# what new phone????



## soton_dave (25 Sep 2013)

im due an upgrade on my mobile and really dont know what to get.

at the moment im using a galaxy s2 so the natural way forward would be the s4 but with the new i-phone 5s just out im debating going for that.

i was the same with the s2 it was between the s2 or the i-phone 4s.

having always had android im leaning towards the s4

any opinions?

cheers dave


----------



## sa80mark (25 Sep 2013)

I had the I phone 5 and got rid of it, I hated it I replaced it with a Samsung galaxy note 2 and love it imo its the best phone on the market my miss upgraded hers last week to an s4 and I must say it a pretty impressive thing so for me anything in the Samsung range is the only way to go


----------



## Curvball (25 Sep 2013)

For what it's worth, everything renders and displays much better within iOS. So I would opt for the iPhone5 - it's fast too and new

The above is based on my constant testing of various apps, websites etc across a multitude of mobile devices on an almost daily basis.

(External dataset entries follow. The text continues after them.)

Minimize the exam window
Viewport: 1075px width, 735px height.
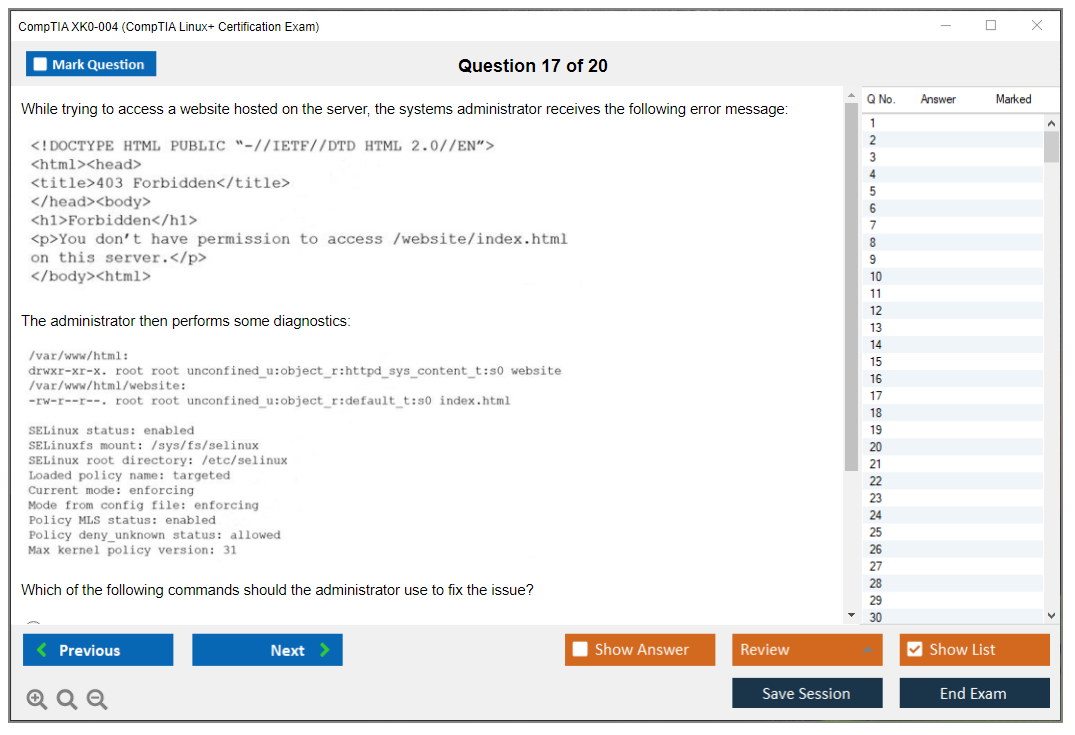[x=946, y=26]
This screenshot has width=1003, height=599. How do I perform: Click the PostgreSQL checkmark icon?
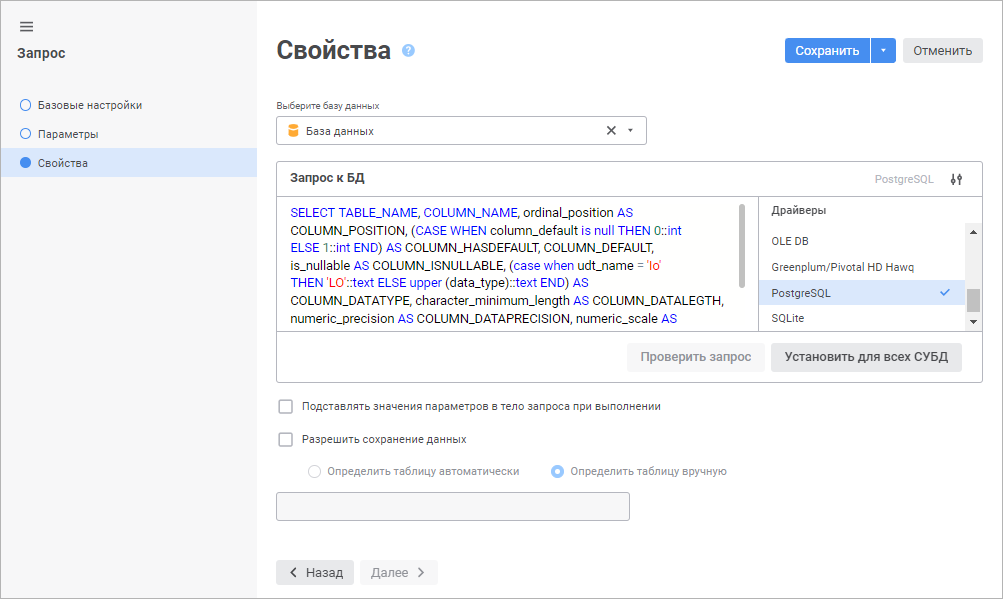click(945, 293)

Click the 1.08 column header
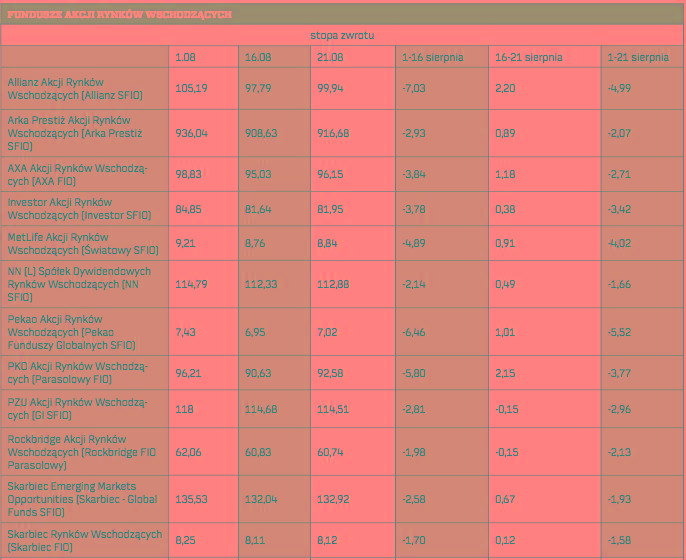tap(186, 57)
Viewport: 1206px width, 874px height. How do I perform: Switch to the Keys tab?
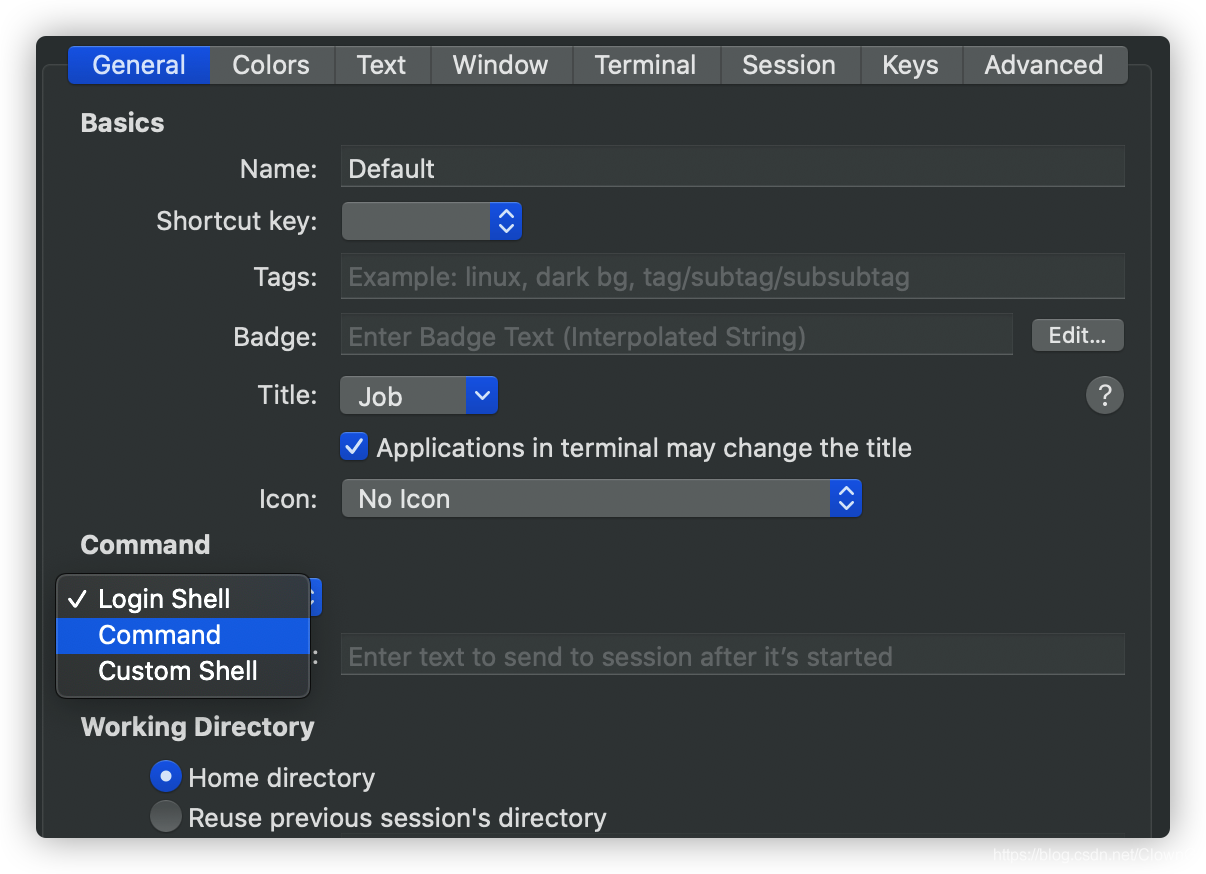pos(910,65)
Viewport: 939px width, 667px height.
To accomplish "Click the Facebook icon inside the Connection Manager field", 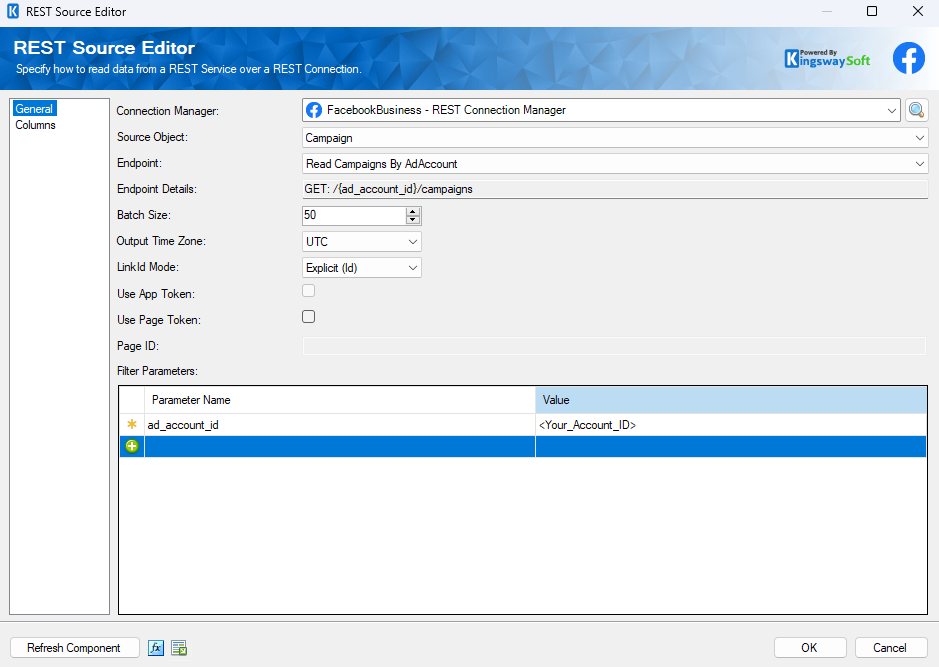I will point(314,110).
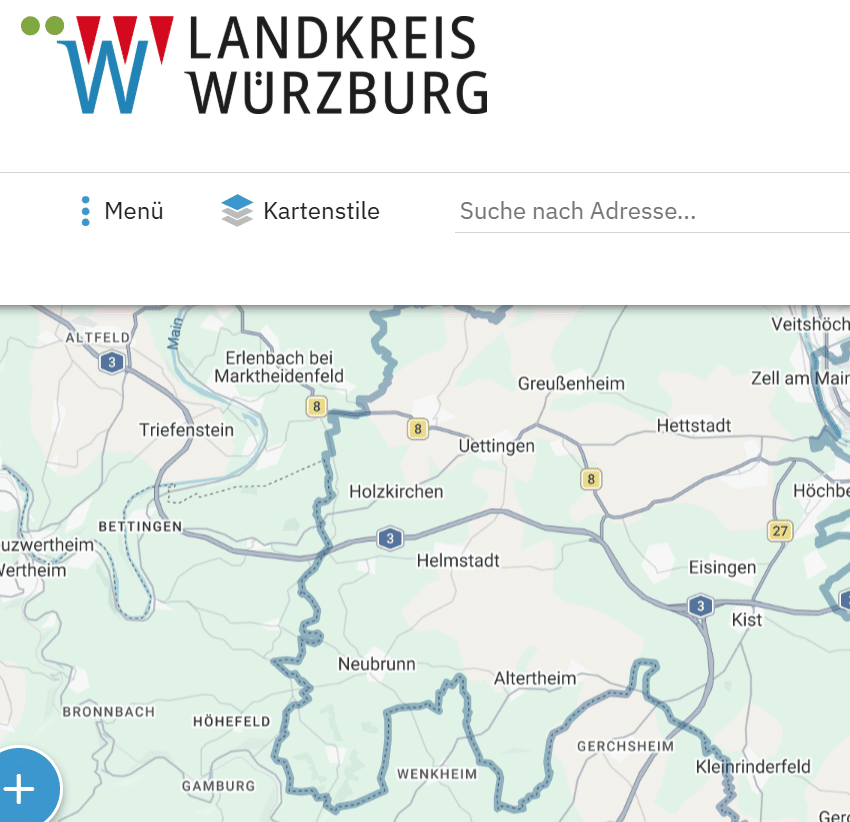The height and width of the screenshot is (822, 850).
Task: Click the Helmstadt map label
Action: tap(458, 560)
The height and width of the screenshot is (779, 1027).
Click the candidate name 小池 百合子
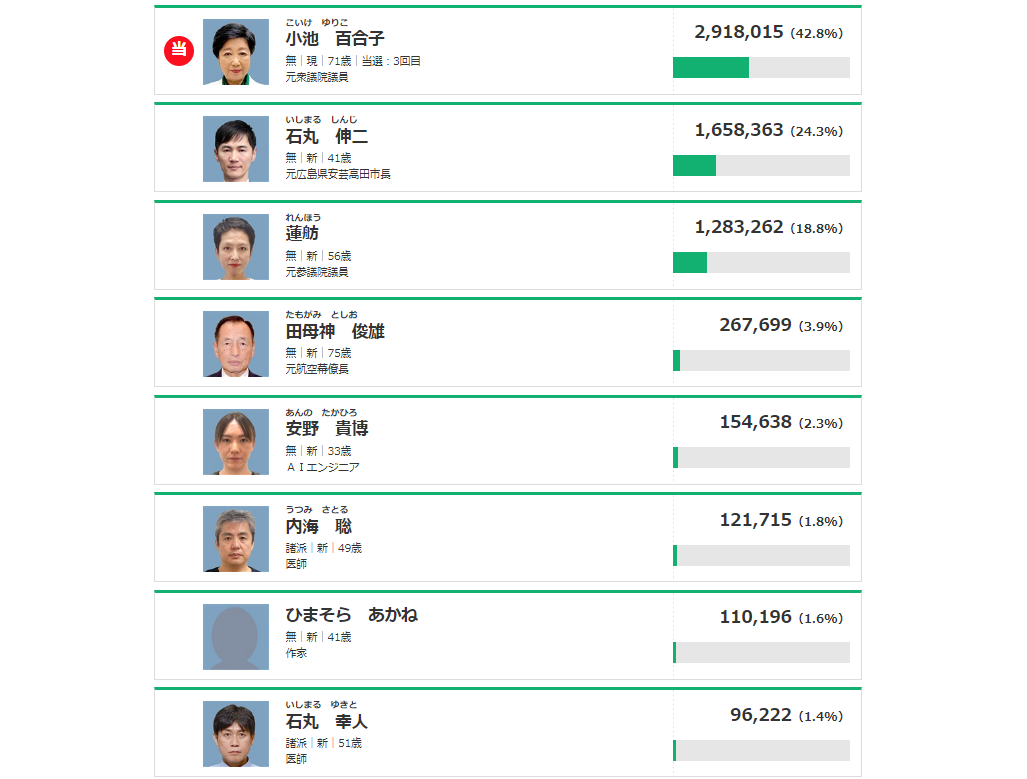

Posted from the comfort of my iPhone...


----------



## Ian Holdich (25 Sep 2013)

5s....wipes the floor with the current samsung phones.

So so fast!


----------



## ian_m (25 Sep 2013)

Seeing a lot of Windows phones appearing here at work. The Lumia 520 is/was available at Carphonewarehouse for £7 a month and free phone. For an 8GB phone and SD card support a bargain. Just works.

There is a Lumia 1020 here as well (@£41 a month ) with a wonderful 41M pixel camera, that really redefines what a camera phone can do.

I got them all connected to our Exchange mail server at work relatively easily, as easy as iPhones.


----------



## Gary Nelson (25 Sep 2013)

Ian Holdich said:


> 5s....wipes the floor with the current samsung phones.
> 
> So so fast!


 You got one then Ian? I'm thinking of getting rid of my S4 and going for the 5s


----------



## Ian Holdich (25 Sep 2013)

I haven't, but my boss has, it's awesome! I still have the 4s and will be upgrading soon to the 5s.


----------



## kirk (25 Sep 2013)

I'm due an upgrade in November.  Have a HTC sensation at the moment. So I reading this with interest. The signal here is poor but according to orange its good..... What's that phone with the zoom out lens? Is that any good or just a paper weight?.


----------



## Alastair (25 Sep 2013)

kirk said:


> I'm due an upgrade in November.  Have a HTC sensation at the moment. So I reading this with interest. The signal here is poor but according to orange its good..... What's that phone with the zoom out lens? Is that any good or just a paper weight?.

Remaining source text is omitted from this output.